**PROBLEM:** Return every line of the records, exact and in full, until you have returned the line with "[COBERTURA PVC 450 GR - ROJO] (96, 1378)", and include none of the pictures.

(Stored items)
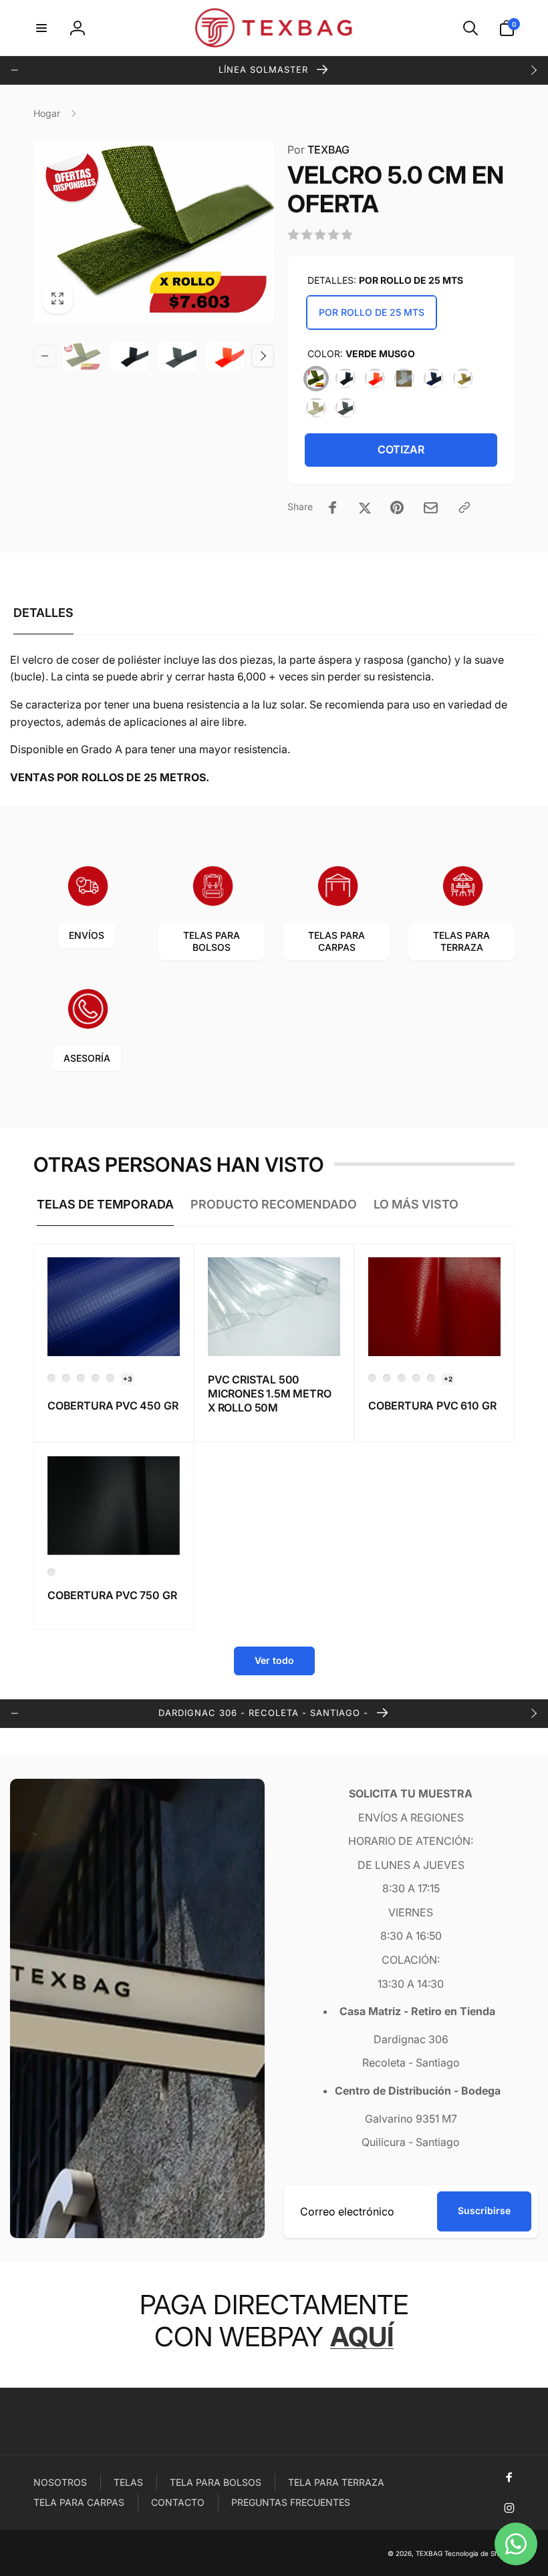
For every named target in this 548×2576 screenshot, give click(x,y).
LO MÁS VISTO (416, 1204)
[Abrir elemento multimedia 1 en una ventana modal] (153, 232)
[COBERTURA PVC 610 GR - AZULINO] (387, 1378)
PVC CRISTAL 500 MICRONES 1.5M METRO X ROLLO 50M (269, 1393)
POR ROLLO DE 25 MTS (371, 312)
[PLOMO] (345, 408)
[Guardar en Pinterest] (397, 507)
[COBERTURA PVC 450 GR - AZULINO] (51, 1378)
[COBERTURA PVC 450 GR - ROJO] (96, 1378)
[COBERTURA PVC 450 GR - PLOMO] (110, 1378)
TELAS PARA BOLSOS (211, 941)
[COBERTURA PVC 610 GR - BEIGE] (402, 1378)
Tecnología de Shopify (479, 2553)
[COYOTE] (463, 379)
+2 (448, 1379)
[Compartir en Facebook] (332, 507)
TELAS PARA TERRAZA (461, 941)
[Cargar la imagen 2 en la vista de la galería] (129, 357)
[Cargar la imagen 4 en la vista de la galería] (225, 357)
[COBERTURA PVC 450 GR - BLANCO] (66, 1378)
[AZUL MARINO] (434, 379)
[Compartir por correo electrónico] (430, 507)
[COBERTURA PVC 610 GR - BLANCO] (416, 1378)
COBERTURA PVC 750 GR (111, 1595)
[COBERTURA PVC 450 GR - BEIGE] (81, 1378)
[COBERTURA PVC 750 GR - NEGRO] (51, 1572)
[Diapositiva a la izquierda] (14, 70)
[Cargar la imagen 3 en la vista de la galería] (177, 357)
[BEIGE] (316, 408)
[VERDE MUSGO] (316, 379)
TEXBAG (318, 149)
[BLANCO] (404, 379)
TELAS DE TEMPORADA (105, 1204)
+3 (127, 1379)
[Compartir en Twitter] (365, 507)
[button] (41, 28)
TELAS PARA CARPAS (336, 941)
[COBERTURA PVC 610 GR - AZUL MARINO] (372, 1378)
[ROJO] (375, 379)
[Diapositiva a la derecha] (533, 70)
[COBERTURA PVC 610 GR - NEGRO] (431, 1378)
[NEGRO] (345, 379)
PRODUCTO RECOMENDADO (273, 1204)
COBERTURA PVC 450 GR (112, 1405)
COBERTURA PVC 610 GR (432, 1405)
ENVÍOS (86, 935)
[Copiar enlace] (464, 507)
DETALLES (43, 613)
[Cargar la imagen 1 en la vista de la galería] (81, 357)
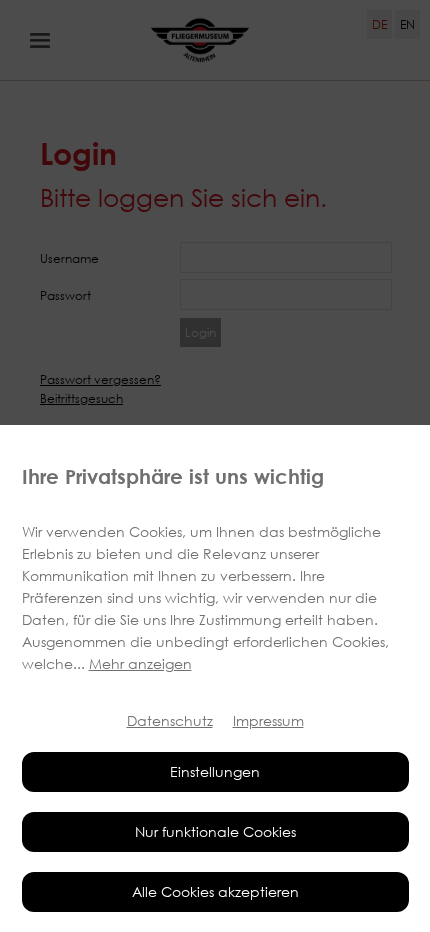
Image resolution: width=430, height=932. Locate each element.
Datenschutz (170, 720)
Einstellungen (215, 771)
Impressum (268, 720)
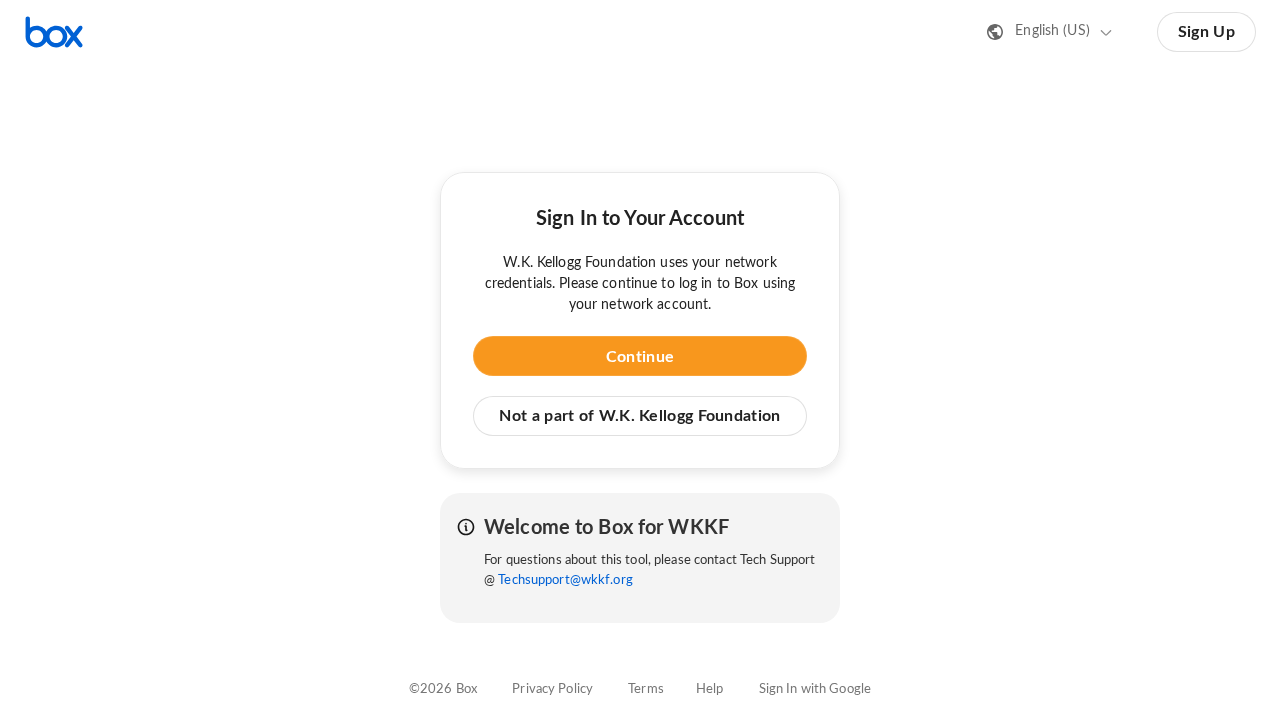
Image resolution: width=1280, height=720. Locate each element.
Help (710, 689)
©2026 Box (443, 689)
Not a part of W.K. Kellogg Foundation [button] (639, 416)
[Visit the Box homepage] (54, 32)
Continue (640, 357)
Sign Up (1206, 32)
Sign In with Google (815, 689)
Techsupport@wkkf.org (565, 580)
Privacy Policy (552, 689)
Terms (646, 689)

**EXPECTED OUTPUT:**
For every named target in this 548×2576 screenshot, give click(x,y).
LO MÁS VISTO (416, 1204)
[Abrir elemento multimedia 1 en una ventana modal] (153, 232)
[COBERTURA PVC 610 GR - AZULINO] (387, 1378)
PVC CRISTAL 500 MICRONES 1.5M METRO X ROLLO 50M (269, 1393)
POR ROLLO DE 25 MTS (371, 312)
[PLOMO] (345, 408)
[Guardar en Pinterest] (397, 507)
[COBERTURA PVC 450 GR - AZULINO] (51, 1378)
[COBERTURA PVC 450 GR - ROJO] (96, 1378)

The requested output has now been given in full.